----- Task material -----

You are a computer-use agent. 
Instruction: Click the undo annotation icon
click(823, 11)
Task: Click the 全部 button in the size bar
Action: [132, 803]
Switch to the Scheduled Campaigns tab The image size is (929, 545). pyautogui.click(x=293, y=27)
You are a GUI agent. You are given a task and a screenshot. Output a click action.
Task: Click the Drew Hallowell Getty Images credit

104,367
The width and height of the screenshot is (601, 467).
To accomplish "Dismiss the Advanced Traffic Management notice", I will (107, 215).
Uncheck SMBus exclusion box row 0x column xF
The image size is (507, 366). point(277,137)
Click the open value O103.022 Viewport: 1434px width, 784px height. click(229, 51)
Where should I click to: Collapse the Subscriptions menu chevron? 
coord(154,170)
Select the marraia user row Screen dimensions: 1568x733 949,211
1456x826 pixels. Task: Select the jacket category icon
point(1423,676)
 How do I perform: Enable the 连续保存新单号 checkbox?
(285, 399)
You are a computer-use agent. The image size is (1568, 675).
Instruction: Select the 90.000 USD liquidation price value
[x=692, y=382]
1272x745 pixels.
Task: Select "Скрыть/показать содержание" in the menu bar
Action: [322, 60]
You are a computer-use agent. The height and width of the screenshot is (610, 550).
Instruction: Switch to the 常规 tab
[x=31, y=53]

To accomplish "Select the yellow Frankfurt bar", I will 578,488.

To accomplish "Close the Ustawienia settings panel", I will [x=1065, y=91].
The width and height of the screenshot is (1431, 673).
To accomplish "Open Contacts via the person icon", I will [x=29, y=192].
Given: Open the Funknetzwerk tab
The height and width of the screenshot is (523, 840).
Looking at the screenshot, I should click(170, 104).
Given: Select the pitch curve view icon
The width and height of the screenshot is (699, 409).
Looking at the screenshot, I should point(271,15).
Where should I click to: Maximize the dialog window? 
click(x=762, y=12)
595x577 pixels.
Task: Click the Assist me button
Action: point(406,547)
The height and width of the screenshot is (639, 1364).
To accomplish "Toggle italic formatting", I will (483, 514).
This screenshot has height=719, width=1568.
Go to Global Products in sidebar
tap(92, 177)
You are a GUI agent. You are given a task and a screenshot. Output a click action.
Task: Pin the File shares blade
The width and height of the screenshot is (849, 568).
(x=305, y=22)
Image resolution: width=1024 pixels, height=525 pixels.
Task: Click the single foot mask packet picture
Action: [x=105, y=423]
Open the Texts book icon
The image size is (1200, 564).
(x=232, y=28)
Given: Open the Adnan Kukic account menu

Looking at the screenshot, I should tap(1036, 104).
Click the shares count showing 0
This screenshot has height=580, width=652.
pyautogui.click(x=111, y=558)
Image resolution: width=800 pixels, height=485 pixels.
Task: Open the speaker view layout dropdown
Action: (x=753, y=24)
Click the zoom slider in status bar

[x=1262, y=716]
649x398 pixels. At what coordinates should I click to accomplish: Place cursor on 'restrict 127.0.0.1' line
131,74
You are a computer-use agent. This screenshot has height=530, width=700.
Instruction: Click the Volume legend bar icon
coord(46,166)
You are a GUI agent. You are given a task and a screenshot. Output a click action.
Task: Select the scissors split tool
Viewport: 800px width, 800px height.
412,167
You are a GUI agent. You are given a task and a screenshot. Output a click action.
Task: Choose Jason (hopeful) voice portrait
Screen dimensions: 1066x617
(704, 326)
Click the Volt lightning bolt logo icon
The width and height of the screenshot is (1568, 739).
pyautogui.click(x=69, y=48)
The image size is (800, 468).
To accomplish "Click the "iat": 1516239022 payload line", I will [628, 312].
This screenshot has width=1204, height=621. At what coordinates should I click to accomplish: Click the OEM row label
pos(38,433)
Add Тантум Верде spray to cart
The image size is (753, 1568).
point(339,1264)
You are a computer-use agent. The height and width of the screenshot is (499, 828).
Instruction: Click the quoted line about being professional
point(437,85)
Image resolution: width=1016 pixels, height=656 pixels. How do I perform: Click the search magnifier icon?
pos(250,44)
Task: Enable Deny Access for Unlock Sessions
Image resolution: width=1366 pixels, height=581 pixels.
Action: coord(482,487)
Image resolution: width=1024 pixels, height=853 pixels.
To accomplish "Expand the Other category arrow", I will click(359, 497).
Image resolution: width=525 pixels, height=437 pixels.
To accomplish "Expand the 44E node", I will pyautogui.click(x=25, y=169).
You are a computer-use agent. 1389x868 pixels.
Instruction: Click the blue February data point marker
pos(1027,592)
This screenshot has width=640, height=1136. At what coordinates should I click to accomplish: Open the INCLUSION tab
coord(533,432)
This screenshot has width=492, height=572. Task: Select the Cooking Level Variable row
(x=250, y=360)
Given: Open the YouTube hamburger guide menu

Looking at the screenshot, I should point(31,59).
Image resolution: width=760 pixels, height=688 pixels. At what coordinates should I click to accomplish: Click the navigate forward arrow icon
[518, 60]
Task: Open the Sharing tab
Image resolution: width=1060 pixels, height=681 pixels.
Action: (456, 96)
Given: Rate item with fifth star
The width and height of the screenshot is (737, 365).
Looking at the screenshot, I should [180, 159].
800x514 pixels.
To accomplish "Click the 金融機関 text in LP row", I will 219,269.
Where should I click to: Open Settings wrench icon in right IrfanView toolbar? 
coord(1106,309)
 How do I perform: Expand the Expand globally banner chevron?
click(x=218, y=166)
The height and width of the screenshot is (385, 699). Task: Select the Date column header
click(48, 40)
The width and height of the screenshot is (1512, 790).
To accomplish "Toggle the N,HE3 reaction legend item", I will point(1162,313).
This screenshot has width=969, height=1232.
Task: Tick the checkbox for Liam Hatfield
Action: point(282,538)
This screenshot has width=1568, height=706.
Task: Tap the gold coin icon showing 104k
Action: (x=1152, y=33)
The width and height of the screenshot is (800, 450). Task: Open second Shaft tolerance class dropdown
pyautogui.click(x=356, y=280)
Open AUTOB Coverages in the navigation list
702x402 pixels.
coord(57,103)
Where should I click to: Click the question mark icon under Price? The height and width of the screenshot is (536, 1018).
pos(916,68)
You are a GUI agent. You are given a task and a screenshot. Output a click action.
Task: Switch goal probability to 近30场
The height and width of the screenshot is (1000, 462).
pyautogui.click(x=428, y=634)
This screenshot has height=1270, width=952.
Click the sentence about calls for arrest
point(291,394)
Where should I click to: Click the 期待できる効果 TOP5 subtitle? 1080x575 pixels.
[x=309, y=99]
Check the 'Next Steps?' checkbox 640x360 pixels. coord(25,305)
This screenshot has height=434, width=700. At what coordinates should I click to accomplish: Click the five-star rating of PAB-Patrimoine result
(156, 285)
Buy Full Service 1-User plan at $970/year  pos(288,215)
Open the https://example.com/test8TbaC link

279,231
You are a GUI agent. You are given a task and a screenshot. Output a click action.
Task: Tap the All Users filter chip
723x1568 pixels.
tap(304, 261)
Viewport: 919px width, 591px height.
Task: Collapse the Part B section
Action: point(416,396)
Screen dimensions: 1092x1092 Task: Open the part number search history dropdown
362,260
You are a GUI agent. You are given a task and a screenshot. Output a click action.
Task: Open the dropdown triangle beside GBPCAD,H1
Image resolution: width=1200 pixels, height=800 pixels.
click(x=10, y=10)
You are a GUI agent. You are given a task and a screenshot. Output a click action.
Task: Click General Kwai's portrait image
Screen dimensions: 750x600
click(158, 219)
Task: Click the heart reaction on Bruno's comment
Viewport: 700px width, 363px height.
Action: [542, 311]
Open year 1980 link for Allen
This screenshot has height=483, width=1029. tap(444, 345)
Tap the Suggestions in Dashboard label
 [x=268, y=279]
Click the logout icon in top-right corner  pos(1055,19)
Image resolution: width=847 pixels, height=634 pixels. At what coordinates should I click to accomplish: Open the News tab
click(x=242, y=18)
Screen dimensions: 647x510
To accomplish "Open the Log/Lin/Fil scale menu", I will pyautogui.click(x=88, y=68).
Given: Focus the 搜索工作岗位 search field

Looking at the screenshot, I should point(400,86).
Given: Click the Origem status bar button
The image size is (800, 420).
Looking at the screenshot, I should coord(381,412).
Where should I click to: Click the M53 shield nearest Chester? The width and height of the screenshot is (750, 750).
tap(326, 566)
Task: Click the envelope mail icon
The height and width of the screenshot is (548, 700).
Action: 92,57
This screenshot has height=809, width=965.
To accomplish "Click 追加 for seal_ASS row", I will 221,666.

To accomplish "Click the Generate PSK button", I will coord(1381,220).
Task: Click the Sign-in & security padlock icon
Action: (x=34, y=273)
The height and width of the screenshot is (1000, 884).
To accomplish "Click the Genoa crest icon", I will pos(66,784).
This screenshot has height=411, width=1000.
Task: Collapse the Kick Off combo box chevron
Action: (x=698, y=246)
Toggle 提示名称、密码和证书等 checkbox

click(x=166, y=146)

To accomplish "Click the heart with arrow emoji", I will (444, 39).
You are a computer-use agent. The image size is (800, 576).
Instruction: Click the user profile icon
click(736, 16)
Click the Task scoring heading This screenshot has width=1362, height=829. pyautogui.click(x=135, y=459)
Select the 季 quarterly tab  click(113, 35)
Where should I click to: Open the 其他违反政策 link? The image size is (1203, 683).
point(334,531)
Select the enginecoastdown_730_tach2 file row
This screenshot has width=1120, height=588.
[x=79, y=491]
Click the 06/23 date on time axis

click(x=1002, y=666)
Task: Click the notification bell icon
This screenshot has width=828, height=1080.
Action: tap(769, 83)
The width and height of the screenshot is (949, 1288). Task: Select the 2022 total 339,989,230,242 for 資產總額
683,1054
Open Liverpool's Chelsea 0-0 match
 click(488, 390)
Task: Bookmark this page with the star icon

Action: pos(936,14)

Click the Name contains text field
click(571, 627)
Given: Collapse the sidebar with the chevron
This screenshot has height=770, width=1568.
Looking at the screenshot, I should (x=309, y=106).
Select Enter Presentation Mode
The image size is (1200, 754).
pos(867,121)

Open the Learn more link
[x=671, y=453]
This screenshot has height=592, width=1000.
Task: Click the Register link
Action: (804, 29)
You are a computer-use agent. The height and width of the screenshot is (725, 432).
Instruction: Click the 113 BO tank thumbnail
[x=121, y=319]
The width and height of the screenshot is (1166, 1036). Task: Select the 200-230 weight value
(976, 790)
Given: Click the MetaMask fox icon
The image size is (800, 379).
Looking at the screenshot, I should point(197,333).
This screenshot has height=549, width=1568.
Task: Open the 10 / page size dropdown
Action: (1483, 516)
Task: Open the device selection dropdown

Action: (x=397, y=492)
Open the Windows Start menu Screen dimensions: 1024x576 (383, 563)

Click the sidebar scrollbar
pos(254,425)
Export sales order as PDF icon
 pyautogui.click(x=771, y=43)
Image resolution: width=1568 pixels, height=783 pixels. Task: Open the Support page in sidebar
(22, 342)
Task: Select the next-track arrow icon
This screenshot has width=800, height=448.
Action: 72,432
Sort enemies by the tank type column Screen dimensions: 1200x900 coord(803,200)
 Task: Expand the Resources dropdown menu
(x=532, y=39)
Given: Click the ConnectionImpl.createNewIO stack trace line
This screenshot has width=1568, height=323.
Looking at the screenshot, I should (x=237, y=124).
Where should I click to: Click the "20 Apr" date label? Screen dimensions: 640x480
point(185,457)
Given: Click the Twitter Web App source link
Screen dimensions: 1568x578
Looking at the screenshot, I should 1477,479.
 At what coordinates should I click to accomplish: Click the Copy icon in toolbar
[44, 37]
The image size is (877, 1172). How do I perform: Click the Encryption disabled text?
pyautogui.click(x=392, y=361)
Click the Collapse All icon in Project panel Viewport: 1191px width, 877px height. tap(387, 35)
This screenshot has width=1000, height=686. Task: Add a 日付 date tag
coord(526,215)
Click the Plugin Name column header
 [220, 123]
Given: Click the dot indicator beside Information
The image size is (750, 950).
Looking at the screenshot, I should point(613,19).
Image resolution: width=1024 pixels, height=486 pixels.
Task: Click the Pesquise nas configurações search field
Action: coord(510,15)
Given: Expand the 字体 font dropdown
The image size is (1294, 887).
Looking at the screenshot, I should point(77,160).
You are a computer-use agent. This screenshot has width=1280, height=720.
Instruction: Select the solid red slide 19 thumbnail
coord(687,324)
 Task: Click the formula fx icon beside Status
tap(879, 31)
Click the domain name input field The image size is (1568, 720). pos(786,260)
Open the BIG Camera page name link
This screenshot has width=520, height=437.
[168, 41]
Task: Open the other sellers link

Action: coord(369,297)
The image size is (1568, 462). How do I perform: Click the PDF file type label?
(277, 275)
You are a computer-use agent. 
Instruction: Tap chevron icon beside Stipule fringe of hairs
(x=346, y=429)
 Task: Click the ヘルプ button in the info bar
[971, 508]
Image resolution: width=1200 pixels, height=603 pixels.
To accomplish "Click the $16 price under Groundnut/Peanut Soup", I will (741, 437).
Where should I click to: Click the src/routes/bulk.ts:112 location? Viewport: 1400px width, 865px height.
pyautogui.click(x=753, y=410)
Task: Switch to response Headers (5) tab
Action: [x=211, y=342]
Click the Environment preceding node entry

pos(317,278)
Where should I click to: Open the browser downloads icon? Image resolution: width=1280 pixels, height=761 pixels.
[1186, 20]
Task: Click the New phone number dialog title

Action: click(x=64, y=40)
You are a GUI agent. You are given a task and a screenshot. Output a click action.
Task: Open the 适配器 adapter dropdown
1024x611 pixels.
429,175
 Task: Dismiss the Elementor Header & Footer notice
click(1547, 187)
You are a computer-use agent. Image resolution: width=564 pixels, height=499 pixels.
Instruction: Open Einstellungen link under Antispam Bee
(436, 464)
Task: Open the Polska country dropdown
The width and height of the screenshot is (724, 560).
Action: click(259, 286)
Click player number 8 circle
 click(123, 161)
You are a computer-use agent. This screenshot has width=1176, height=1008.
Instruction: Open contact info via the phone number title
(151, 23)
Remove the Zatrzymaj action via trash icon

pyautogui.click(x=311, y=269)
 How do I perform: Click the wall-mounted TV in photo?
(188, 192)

-----

- [What is needed]:
Repeat the entries above exactly, beginning at their first line and ending with the line that contains "Switch to the Scheduled", with nothing added.

- [Output below]:
You are a computer-use agent. 
Instruction: Click the undo annotation icon
click(823, 11)
Task: Click the 全部 button in the size bar
Action: [132, 803]
Switch to the Scheduled Campaigns tab The image size is (929, 545). pyautogui.click(x=293, y=27)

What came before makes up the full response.